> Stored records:
Segment Open

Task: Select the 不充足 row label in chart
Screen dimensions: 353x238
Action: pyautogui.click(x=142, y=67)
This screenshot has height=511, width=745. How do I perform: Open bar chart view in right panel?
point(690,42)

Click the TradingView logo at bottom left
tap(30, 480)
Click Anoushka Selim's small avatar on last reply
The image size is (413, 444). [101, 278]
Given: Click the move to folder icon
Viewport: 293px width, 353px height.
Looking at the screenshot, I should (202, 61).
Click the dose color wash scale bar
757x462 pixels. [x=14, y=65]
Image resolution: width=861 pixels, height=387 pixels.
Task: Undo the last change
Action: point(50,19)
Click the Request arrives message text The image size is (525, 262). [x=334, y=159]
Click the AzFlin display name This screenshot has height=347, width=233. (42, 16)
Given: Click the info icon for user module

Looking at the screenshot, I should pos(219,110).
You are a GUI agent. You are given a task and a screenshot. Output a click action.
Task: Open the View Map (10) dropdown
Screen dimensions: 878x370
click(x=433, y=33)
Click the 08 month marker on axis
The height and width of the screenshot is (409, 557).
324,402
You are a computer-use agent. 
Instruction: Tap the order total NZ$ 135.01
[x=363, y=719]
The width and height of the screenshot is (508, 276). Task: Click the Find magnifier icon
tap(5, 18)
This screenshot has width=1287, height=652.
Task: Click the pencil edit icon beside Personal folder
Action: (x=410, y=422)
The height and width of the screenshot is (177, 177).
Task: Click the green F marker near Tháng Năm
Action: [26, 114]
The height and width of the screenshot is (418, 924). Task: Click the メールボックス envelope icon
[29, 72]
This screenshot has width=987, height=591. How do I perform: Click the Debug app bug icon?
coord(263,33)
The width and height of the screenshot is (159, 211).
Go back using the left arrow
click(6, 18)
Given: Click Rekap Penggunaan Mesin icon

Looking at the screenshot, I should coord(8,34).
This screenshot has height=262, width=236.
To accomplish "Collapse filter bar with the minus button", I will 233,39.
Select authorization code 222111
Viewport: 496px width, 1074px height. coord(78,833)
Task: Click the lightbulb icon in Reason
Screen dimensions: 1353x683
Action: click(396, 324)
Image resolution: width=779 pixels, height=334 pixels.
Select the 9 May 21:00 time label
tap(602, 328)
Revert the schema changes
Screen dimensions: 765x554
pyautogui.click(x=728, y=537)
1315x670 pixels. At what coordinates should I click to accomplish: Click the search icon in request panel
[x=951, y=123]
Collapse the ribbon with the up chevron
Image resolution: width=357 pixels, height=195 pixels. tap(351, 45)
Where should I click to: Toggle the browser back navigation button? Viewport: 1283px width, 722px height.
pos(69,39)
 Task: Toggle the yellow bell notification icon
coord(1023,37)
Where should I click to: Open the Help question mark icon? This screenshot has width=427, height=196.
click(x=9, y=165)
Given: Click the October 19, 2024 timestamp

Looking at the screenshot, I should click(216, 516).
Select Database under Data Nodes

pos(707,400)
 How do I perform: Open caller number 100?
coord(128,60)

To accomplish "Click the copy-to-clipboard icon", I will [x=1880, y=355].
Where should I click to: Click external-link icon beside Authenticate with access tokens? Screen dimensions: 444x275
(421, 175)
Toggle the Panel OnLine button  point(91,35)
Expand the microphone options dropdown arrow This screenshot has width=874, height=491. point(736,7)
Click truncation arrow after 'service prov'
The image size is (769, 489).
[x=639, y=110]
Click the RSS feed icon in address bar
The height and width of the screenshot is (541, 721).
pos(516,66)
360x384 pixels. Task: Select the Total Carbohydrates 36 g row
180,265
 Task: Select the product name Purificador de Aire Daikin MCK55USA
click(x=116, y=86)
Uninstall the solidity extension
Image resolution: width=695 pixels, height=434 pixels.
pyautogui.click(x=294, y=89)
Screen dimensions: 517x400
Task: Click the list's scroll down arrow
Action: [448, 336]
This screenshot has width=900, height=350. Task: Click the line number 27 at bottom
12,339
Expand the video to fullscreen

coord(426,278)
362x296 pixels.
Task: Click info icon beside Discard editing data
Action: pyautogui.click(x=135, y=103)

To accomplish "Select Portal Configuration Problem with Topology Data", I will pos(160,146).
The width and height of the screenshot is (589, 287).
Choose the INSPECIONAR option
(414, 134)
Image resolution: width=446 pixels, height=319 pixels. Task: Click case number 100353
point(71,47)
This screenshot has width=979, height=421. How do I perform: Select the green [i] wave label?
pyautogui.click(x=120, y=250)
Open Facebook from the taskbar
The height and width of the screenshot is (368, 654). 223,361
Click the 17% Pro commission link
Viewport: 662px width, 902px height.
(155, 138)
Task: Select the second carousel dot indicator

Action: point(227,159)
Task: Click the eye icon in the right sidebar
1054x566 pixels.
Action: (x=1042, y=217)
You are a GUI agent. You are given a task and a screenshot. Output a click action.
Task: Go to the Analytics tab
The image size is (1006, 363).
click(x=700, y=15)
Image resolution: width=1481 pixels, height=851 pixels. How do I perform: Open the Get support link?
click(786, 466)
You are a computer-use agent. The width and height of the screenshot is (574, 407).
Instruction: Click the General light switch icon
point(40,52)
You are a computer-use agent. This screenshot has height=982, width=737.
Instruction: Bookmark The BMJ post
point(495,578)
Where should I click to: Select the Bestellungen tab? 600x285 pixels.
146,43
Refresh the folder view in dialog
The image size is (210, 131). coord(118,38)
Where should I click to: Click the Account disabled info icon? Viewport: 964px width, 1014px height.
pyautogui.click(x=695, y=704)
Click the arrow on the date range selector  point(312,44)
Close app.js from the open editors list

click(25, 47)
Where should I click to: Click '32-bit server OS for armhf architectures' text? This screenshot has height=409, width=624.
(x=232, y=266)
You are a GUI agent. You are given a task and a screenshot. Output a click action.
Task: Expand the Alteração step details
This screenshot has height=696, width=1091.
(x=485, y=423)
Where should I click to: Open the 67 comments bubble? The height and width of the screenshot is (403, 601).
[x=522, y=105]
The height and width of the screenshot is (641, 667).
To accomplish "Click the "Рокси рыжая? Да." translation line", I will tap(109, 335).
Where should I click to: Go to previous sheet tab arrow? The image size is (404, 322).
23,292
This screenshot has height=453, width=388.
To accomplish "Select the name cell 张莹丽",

Segment Closed

> TASK OBJECTIVE:
Give the number of lines in the records that contain the string "dropdown", and write nothing besides that number.

> WRITTEN REPLY:
2